A wave of new electronic exchanges triggered vicious price competition. SecuritiesCo*, a leading electronic exchange, had recently acquired its primary competitor and needed to integrate the two technology infrastructures. At the same time, SecuritiesCo was under significant pressure to reduce costs, with customer interfaces accounting for ~30% of technology costs.
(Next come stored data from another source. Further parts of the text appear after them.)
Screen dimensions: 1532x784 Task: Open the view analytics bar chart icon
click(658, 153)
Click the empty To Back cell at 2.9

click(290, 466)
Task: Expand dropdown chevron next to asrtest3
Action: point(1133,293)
We were asked to advise on the following issues:
- How should it integrate two disparate technology infrastructures?
- How should it restructure the organization to best compete in a consolidating industry environment?
Our team set up two primary work streams: strategy and technology.
We recommended the following solutions to create the right technology architecture:
- Front-end customer interfaces to be fully replaced with a new architecture that is in line with business needs and capabilities.
- Back-end systems to be consolidated utilizing the best components of SecuritiesCo and its acquisition.
- Matching engines to be integrated into a single system to support a single quote and to optimize speed and functionality.
We recommended an aggressive transformation plan to support organizational alignment along businesses, while maintaining trading synergies: Two businesses, Agency Brokerage and Exchange, to maintain separate business organizations while sharing certain technology platforms.
- Redesigned technology platform allowed SecuritiesCo to realize 50% cost savings
- Organization restructured around value added broker, exchange and technology
- 100% increase in market value
- Stock price doubled over case period
* We take our clients' confidentiality seriously. While we've changed their names, the results are real.